• About this exercise:
Scan the records below for the string "Click" and return every line where it appears.

╭─ Information supplied

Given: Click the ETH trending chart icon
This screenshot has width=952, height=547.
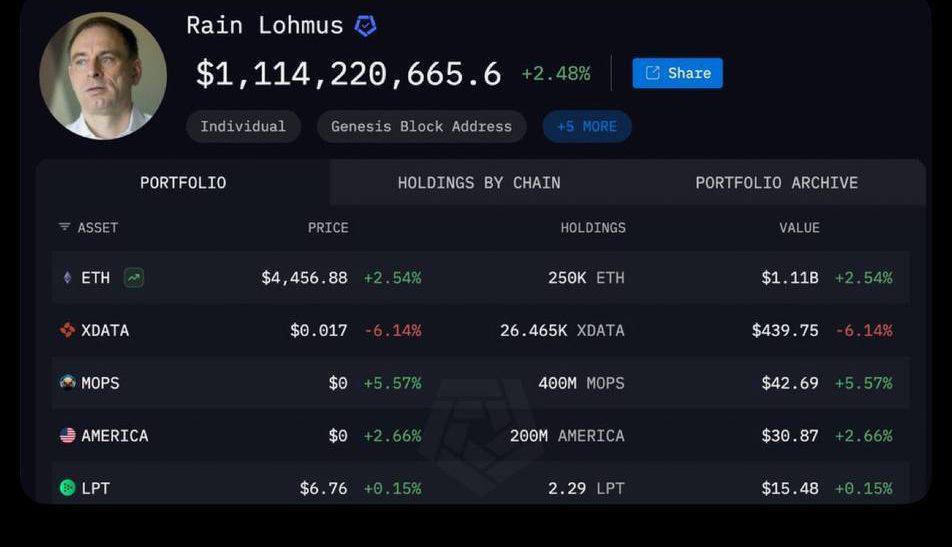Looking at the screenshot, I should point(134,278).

╰─
╭─ Information supplied

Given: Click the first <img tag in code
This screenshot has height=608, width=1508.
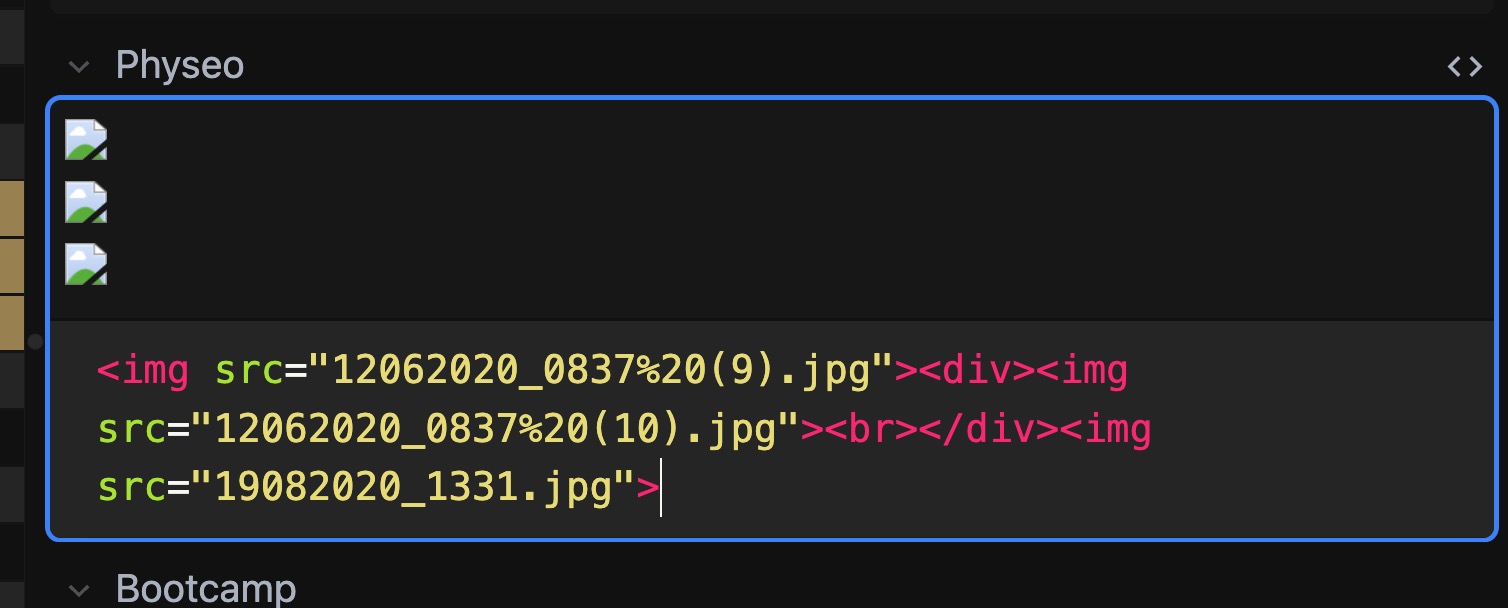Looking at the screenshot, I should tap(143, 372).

╰─

• Written response:
Given: Click the ETH trending chart icon
Given: Click the first <img tag in code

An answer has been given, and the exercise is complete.